═══ Отрывок

От Шумилова я побежала к Стожилову. Ш. спросил меня, дойду ли, так как далеко и трамваи не ходят. Ну, по нашему делу я, конечно, дойду, когда вопрос стоит о жизни и здоровье сотрудников. Пешком пришлось идти от Смольного до наб. Рошаля[42]
. Все устроила благополучно. Свидание с начальником состоялось. Список он утвердил, но вычеркнул двух человек – секретаря и бухгалтера, а остальных утвердил. Но так как была суббота и позднее время, то на руки бумаги не удалось получить и пришлось отложить получение карточек до понедельника. В понедельник выправили все документы и оформили, а во вторник обменяли карточки 2-й категории на 1-ю, т. е. рабочую. Этот день 23 декабря стал для нас праздником. Я собрала всех научных сотрудников и сообщила им о переводе на 1-ю категорию, затем об их поведении в столовой горкома ВЛКСМ, где мы обедали, и предложила вести себя достойно своего положения научного работника, так как некоторые клянчат у официанток лишнее блюдо и т. д., в особенности Шидловский, Берикевич и Паялин. Выступившие меня поддержали и благодарили за хлопоты. Все были очень довольны. По 1-й категории давали 250 г хлеба в день и других продуктов больше почти вдвое. В столовой в этот день мы пообедали как следует [Е. С-ва].«Признаков душевного заболевания не проявляет…»
«Акт
1941 г. 26 декабря, по предложению СПО УНКДЦ ЛО мною экспертом-психиатром тюрьмы № 2 УНКВД ЛО, врачом В-й А.В. дважды произведено освидетельствование психического состояния з/к В-ва Евдокии Тихоновны 1912 г.р., обвиняемой в пр. пр. ст. 59-3 УК РСФСР (первоначальное освидетельствование произведено 23/XII41 г.). Установлено следующее: з/к В-ва в ясном сознании, полностью ориентирована во времени, месте и личных обстоятельствах. Бредовых суждений не высказывает. Галлюцинаций не испытывает. Интеллект сохранен, уровень его развития невысокий, но в основном соответствует полученной грамотности. Запас практических знаний, обиходных навыков достаточный. В мышлении болезненных особенностей не отмечается. Сведения о себе дает развернутые, исчерпывающие. Формальные способности: память, осмысленное внимание сохранены в полном объеме.

══════

Задание: Продолжите отрывок о событиях декабря 1941 года, начав сразу после его последнего предложения. Следующие далее пункты составляют отдельный материал, не связанный с отрывком.

═══ Перечень пунктов

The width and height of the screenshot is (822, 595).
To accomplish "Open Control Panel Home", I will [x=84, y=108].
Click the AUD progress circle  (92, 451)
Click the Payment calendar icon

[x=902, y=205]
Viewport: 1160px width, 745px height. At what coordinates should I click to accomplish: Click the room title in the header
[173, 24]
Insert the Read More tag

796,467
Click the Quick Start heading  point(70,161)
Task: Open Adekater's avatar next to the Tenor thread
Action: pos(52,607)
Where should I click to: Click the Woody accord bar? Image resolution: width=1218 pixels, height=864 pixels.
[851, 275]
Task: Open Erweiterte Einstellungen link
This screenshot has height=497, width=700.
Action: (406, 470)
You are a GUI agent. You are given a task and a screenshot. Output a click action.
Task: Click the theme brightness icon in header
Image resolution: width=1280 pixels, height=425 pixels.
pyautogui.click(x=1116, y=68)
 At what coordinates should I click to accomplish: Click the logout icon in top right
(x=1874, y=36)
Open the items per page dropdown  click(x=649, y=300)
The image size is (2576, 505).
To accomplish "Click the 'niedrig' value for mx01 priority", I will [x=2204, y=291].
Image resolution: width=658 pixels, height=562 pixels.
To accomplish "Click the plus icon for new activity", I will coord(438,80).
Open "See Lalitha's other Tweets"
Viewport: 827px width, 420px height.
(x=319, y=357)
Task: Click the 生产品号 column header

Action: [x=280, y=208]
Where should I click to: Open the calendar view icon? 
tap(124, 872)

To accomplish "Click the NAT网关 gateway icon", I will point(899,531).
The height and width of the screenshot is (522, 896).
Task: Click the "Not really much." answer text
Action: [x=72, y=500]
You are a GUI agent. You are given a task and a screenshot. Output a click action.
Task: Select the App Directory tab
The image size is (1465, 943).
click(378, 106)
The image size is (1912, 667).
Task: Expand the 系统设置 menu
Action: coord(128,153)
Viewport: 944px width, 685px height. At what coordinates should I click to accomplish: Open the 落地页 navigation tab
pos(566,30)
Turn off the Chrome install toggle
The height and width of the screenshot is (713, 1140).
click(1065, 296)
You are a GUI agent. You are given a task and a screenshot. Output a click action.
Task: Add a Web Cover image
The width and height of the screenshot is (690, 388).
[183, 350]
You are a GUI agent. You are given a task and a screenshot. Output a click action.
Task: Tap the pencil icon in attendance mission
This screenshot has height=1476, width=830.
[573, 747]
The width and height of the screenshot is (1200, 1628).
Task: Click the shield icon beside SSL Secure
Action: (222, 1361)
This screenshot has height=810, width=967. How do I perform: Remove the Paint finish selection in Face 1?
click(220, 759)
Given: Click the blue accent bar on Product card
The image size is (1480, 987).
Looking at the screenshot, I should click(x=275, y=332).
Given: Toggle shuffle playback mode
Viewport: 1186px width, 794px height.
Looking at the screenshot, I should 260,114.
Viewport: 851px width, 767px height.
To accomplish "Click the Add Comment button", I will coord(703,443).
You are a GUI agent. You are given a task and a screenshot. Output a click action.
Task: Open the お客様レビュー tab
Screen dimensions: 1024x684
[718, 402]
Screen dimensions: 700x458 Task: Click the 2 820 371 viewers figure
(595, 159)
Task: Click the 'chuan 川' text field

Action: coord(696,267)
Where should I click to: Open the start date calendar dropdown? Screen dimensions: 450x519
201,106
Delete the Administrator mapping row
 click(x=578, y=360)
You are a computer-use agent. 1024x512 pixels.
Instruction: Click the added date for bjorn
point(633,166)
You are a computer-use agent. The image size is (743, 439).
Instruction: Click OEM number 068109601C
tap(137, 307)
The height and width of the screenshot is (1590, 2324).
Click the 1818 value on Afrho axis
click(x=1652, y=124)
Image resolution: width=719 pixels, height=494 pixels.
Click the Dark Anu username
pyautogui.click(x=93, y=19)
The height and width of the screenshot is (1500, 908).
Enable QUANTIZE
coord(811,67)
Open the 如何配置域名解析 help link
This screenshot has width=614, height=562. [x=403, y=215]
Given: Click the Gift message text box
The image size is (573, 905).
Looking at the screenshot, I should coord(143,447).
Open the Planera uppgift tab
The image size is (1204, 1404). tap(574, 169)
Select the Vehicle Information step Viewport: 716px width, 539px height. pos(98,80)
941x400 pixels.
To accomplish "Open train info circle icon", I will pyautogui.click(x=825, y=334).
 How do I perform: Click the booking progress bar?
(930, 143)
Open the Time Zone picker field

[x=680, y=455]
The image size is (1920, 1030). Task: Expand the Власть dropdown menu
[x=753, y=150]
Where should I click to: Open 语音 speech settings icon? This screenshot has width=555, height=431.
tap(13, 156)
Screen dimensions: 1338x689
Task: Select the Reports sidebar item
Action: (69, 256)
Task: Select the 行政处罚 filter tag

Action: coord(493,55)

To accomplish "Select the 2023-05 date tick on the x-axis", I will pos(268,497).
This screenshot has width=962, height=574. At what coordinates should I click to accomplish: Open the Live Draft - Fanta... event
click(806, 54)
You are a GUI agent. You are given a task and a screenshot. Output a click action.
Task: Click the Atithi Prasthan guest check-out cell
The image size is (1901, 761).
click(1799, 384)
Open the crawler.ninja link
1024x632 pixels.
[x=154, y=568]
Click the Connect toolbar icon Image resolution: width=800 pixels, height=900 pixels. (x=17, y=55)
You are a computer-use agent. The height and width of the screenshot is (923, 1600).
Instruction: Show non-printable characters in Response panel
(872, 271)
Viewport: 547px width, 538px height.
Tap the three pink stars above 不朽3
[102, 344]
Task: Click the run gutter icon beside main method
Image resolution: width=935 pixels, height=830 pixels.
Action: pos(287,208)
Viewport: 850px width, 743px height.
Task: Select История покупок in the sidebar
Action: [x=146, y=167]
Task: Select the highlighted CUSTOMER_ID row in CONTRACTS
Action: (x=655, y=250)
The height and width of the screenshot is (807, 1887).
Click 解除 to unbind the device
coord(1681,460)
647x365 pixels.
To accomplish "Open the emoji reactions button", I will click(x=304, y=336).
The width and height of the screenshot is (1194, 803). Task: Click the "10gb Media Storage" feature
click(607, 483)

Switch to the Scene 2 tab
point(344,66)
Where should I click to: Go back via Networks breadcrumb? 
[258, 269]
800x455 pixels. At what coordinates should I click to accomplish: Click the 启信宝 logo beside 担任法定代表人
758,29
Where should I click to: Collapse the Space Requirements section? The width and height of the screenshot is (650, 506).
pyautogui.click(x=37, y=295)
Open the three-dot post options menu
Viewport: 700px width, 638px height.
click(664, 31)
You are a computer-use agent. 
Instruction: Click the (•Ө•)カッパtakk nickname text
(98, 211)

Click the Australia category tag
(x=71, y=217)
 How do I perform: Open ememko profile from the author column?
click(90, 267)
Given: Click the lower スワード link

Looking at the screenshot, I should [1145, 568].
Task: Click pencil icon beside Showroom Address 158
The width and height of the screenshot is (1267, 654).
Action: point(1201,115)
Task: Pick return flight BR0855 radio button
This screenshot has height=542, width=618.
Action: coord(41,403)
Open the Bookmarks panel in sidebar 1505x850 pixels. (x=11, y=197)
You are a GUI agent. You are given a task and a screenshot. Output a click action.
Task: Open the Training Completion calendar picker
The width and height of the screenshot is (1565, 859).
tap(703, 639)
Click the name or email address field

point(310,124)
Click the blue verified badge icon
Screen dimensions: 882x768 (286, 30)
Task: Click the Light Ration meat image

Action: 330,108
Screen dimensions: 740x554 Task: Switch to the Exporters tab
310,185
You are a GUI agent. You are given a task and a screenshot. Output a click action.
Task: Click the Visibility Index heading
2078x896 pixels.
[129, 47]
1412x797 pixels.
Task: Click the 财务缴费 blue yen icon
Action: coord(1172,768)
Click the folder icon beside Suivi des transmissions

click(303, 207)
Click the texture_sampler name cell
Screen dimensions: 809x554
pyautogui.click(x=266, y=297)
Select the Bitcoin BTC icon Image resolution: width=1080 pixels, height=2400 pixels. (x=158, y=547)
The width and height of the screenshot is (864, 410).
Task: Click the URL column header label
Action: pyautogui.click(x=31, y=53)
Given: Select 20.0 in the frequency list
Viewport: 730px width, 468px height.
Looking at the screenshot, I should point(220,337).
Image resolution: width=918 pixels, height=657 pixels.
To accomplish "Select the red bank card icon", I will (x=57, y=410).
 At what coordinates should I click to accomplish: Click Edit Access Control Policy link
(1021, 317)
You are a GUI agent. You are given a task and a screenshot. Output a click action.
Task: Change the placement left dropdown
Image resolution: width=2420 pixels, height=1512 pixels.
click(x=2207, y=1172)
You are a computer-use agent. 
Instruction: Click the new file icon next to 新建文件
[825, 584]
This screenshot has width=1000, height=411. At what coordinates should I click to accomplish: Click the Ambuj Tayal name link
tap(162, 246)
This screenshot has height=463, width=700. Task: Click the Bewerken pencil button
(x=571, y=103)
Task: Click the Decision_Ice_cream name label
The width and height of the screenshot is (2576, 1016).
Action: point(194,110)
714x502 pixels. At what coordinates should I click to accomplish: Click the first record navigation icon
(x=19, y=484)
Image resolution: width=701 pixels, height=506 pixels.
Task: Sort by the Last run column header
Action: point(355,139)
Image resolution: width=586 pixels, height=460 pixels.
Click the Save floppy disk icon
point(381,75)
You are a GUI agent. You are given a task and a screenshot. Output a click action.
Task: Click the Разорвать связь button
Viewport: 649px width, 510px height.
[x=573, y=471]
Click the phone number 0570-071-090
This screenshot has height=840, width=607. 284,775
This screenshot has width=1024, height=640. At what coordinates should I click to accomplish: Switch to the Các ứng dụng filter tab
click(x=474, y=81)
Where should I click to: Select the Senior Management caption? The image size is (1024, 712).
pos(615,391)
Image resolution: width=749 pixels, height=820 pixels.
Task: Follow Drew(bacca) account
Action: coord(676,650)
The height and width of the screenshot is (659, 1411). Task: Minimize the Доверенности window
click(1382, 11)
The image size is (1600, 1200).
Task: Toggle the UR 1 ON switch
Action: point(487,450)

══════

Ответ:
Обстоятельства преступления воспроизводит полностью с исчерпывающими подробностями, последовательно, деталь за деталью, тем самым исключая наличие каких либо признаков психиатрических проявлений в период его совершения. Признается, что мысль о совершении подобного преступления приходила в голову и раньше, т. е. за день-два до 13-го декабря.
«Лена (убитая дочь) раздражала своим писком, болезненностью», «временами испытывала к ней жалость, временами неприязнь и злость». Никаких болезненных особенностей в своем состоянии за период, предшествующий преступлению, не отмечает – «чувствовала себя как обычно».
13 декабря с.г., вернувшись домой из магазина, застала детей плачущими в соседней комнате, «пробовала покормить Лену (убитая дочь) колбасой, та есть не стала, ну, думаю, все равно рано или поздно она умрет от голода, взяла ее из кроватки, раздела, положила в таз, перерезала горло ей кухонным остро отточенным ножом, потом несколько минут ничего не могла делать, была взволнована, успокоившись, тем же ножом отделила ей головку от туловища, удалила мозг, последний положила в кастрюлю варить, а кости головки обожгла в печке и выбросила».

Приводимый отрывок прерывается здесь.